What follows is by way of a comment on the TWT tutorial on this subject.
I have been using W7 Professional 64bit for two years, and have now reinstalled it for the second time.
On the first occasion, before SP1, this was done by a Custom install and reformat. This time I did a repair-install, taking about 2 hours rather than almost a day the first time. One other difference is that I now have SP1 installed, but the W7 disk does not.
From my reading, it seems that a repair-install would either require a disk which included SP1, or I would need to uninstall SP1 – and of course in the final update stage, reinstall it as well as all the subsequent updates. This would add quite a bit of time to the procedure. Alternatives might be to try to slipstream SP1 into W7, or to get a W7 disk with SP1 already installed.
When making (unattended install) disks for slipstreamed XP and Vista I had used nLite and vLite. Although apparently vLite is not suitable for W7, there is another program that is – RT Seven Lite. However it seems this is not suitable for this purpose. Here is a quote from a Windows forum: “You cannot use a slipstream Windows 7 installation disc to do a repair install with on a currently installed Windows 7 SP1.”
By chance in another forum I came upon a reference to the availability of free downloads of versions of W7 with SP1 as iso files. Here is the link: http://techdows.com/2011/07/download-windows-7-integrated-with-sp1-iso-official-direct-download-links.html.
Here is a quote from this site: “Downloading these ISO images from Digital River is legal and free of charge. Downloaded ISO images will be of virus and malware free as Digital River is official Download Channel.” (No doubt there are other links to the Digital River sites.)
Some observations on my experience:
• After 10 minutes, at the completion of the stage of checking compatibility, I had to cancel the process, uninstall iTunes and then begin again.
• The times involved in the stages of “Gathering” and later “Transferring” files, settings and programs amounted to about an hour. (The size of the material on the W7 partition was 61GB – all data and Outlook files are on another partition.)
• The time to add all the subsequent updates added another half hour.
Hi Dino, thanks for that post. The Digital River links surprise me, I was set to remove your link on copyright grounds and was sure they would be fake, but I cannot find an information that would support that conclusion. If these links are genuine then this is a very valuable resource indeed. However, don’t forget that most laptops and computers you buy have an OEM version of Windows installed to them. If your PC came with a Windows 7 license key sticker on its case somewhere, then these download versions of Windows 7 will not work, you will require an OEM copy of the OS.
The difficulties you discussed are some of the reasons why we advise against reinstalling Windows. You should not need to reinstall Windows at all. There are exceptions of course, for example if you get infected with some of the more destructive malware that can be found on the internet. I also had to apply a repair reinstallation to one of our machines here after a failed SP1 installation.

(DATA BELOW):
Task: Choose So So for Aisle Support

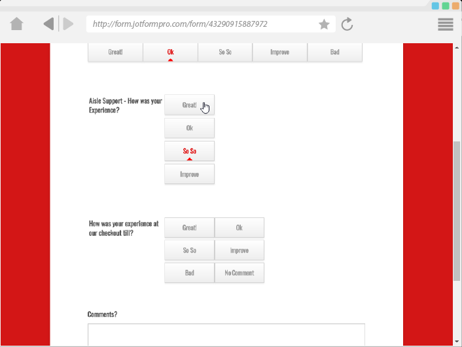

(TASK LIST):
• 1. Reproduce the passage of the Windows 7 repair-install discussion between "Some observations on" and "then begin again.", inclusive.
• 2. List every software program named in the Windows 7 repair-install discussion, excluding Windows itself and its updates.
The lines above have no connection to the Windows 7 repair-install discussion.

(RESPONSES BY TASK):
• 1.
Some observations on my experience:
• After 10 minutes, at the completion of the stage of checking compatibility, I had to cancel the process, uninstall iTunes and then begin again.

• 2. nLite, vLite, RT Seven Lite, iTunes, Outlook